Document passage:
● ● ● ●
Although the Family Court recognized
that petitioners' reaction to the
State's efforts was generally "non-responsive,
even hostile," the fact that
they were "at least superficially
cooperative" led it to conclude
that there was yet hope of further
improvement and an eventual reuniting
of the family. Exhibit
to Brief for Respondent Kramer 618.
Accordingly, the petition for permanent
termination was dismissed.
Whatever
progress petitioners were making prior
to the 1976 termination hearing, they
made little or no progress thereafter.
In October 1978, the Department again
filed a termination petition alleging
that petitioners had completely failed
to plan for the children's future
despite the considerable efforts rendered
in their behalf. This
time, the Family Court agreed.
The court found that petitioners had
"failed in any meaningful way
to take advantage of the many social
*783 and rehabilitative services that
have not only been made available
to them but have been diligently urged
upon them." App. 35.
● ● ● ●
Excerpted data:
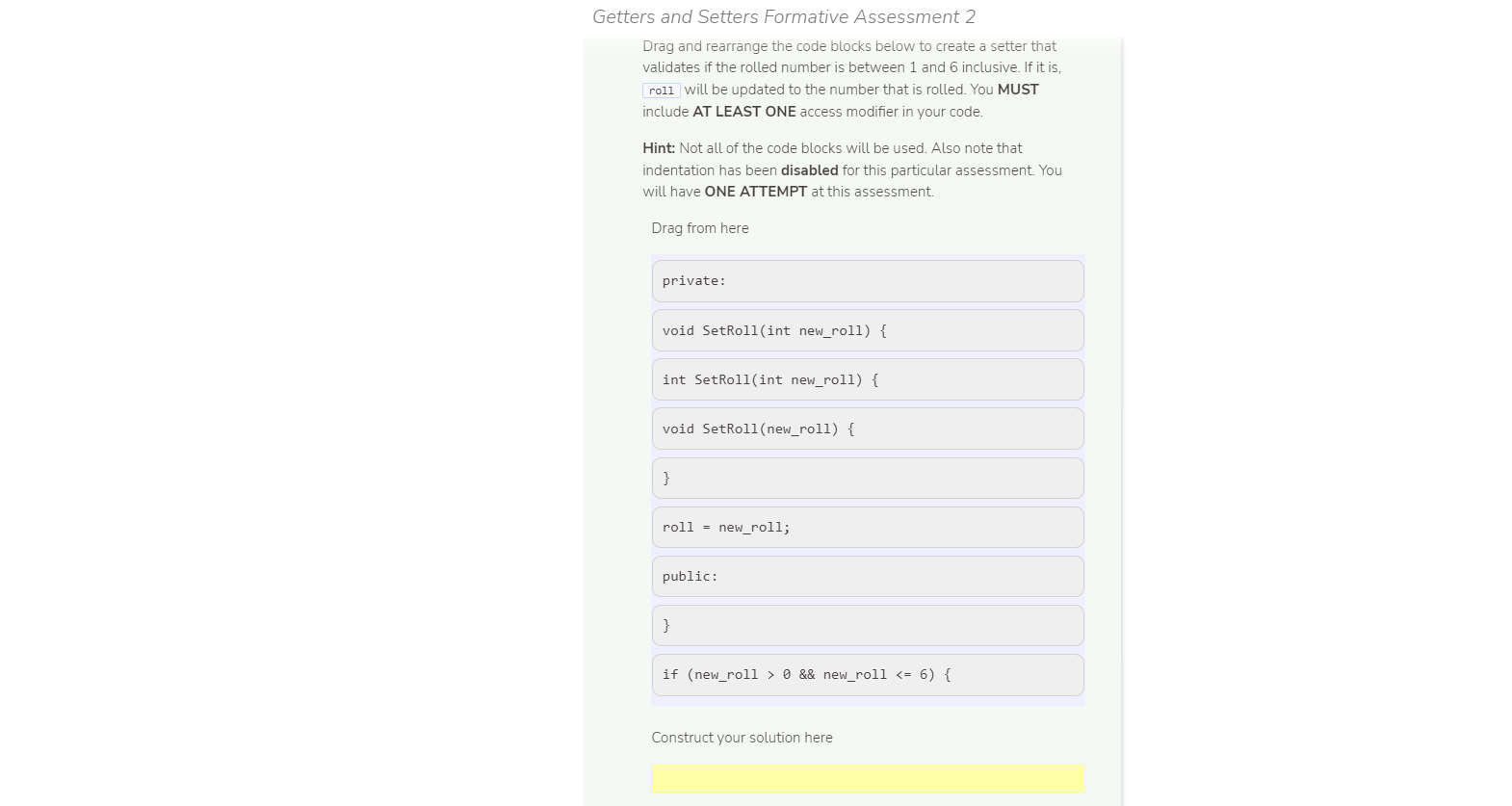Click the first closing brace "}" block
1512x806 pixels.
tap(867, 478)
● ● ● ●
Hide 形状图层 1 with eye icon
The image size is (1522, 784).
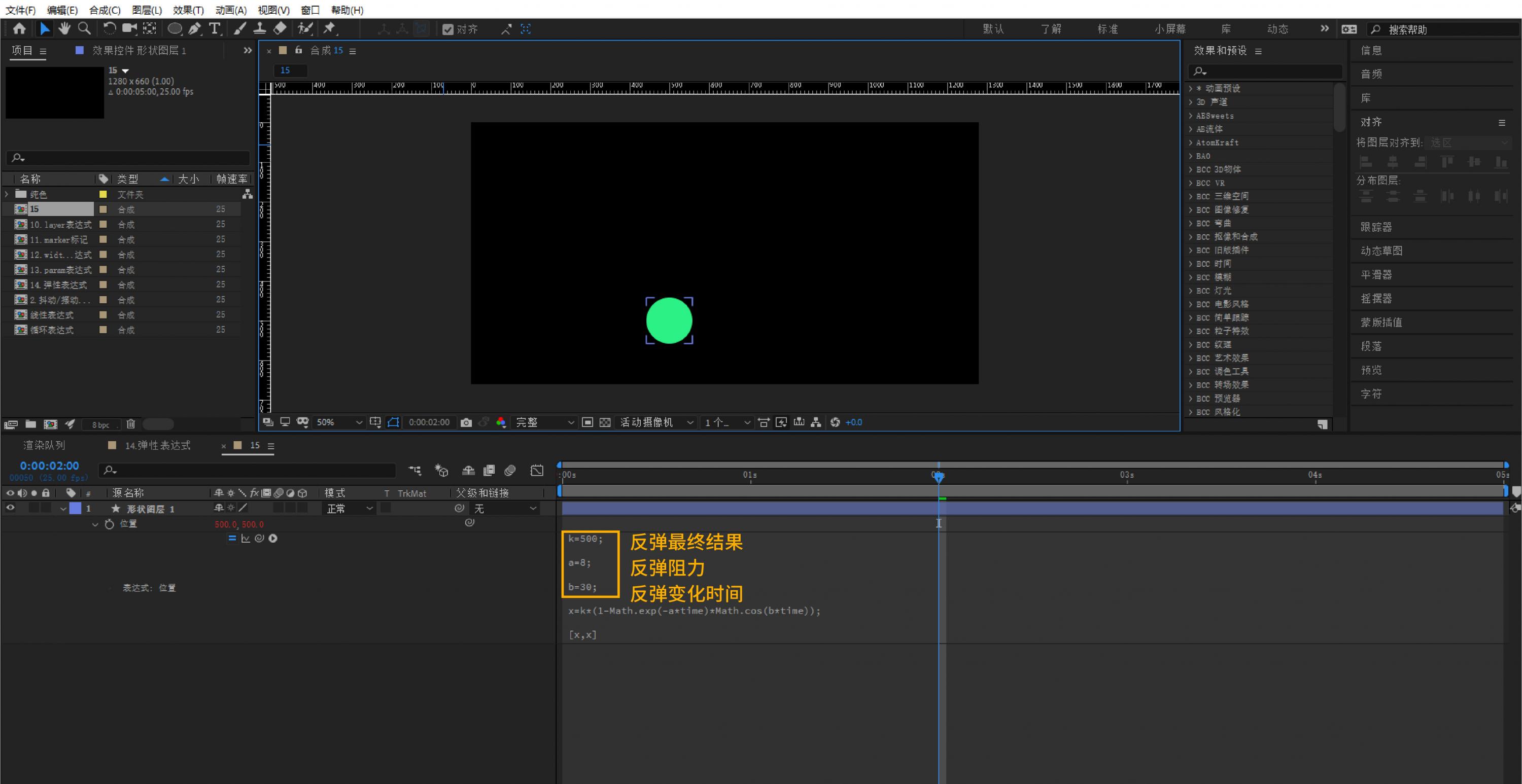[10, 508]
● ● ● ●
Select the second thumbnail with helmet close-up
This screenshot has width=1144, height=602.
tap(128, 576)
● ● ● ●
Can you repeat the court passage word for word, starting at "Although the Family" and ending at "termination was dismissed."? The material has no connection to the court passage.

Answer to this problem:
Although the Family Court recognized
that petitioners' reaction to the
State's efforts was generally "non-responsive,
even hostile," the fact that
they were "at least superficially
cooperative" led it to conclude
that there was yet hope of further
improvement and an eventual reuniting
of the family. Exhibit
to Brief for Respondent Kramer 618.
Accordingly, the petition for permanent
termination was dismissed.